El porqué de la corrupción, su explicación, es obvia: cuando delinquir mediante actos de prevaricación y malversación resulta fácil, los desaprensivos no pierden la oportunidad. Mucho más cuando en los ámbitos autonómicos –véanse las cajas de ahorro- el amiguismo ha sido una práctica tan constante como deplorable. Cuando estas entidades –como ocurre en Aragón- y las sociedades públicas se han gestionado profesionalmente, la corrupción ha sido una ‘rara avis’. El para qué, o sea, el destino del botín corrupto, no sólo tiene que ver con el enriquecimiento personal sino también con el sostenimiento de las megalómanas organizaciones partidistas que absorben recursos ávidamente. Así, los corruptos han atendido a su bolsillo y a la financiación de sus organizaciones, estableciéndose una perversa sinergia de intereses. Y, o recobramos todos los mecanismos de control y fiscalización, o los comportamientos corruptos podrían convertirse en sistémicos.

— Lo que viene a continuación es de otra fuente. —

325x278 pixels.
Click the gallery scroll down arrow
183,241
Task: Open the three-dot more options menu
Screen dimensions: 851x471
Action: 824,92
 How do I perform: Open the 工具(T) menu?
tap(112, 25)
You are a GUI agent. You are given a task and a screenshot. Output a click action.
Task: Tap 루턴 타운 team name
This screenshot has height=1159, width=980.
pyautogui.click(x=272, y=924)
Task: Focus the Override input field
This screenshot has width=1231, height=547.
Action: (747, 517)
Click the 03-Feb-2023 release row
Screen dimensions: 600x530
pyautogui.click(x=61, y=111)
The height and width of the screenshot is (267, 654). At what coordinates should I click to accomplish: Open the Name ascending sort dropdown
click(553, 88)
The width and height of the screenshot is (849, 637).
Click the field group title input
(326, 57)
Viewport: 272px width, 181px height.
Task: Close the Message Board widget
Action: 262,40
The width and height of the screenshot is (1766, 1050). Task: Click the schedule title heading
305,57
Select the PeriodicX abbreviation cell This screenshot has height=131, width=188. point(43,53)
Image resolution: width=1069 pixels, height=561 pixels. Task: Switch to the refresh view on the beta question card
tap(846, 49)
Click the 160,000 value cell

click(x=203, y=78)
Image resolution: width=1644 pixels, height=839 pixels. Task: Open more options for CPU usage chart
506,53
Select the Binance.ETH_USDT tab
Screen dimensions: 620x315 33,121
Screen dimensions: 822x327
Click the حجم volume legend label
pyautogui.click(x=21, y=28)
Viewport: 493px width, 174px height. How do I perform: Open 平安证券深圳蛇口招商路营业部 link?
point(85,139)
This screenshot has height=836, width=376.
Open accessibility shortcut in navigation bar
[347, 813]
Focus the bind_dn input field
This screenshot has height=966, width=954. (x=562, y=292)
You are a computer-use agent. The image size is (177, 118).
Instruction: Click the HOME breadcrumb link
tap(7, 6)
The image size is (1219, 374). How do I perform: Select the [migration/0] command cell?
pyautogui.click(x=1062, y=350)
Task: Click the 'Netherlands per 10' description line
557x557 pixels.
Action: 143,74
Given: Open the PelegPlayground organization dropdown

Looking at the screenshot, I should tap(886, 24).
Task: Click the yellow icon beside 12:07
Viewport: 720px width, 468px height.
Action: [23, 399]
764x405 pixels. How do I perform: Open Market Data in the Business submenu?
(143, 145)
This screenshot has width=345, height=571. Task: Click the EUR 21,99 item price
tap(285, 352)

El apartamiento de los cargos públicos sobre los que recaiga sospecha judicial de delitos de corrupción, incluso en su fase inicial (la de investigación o imputación) debe ser una línea roja por más que resulte exigente e, incluso, disminuya la fortaleza del principio de presunción de inocencia. Si en otros países maduros se dimite por un mero plagio, por la recepción de un regalo indebido o por la invitación aceptada a un viaje, ¿por qué en nuestro país la resistencia a retirarse de la vida pública es tan arriscada y tenaz? Hay varias razones. Los aforamientos –somos el Estado europeo con más personas aforadas, sean por razones políticas o profesionales– deben limitarse drásticamente. Los partidos han de asumir dimensiones financiables a través de ingresos plenamente transparentes. Los órganos de fiscalización –de la Administración Central y de las territoriales– han de estar dotados con recursos materiales y humanos para cumplir su función en tiempos mucho más breves que los actuales y, finalmente, la acción de la justicia no puede proyectar –a través de una dilatación intolerable de los procesos de instrucción y enjuiciamiento– la sensación de impunidad que se ha generalizado en nuestro país. Por eso, hay que afirmarlo por controvertido que sea: no se ha logrado en estos años establecer un sistema eficaz contra la corrupción que nos libre del bochorno ético en el que vivimos.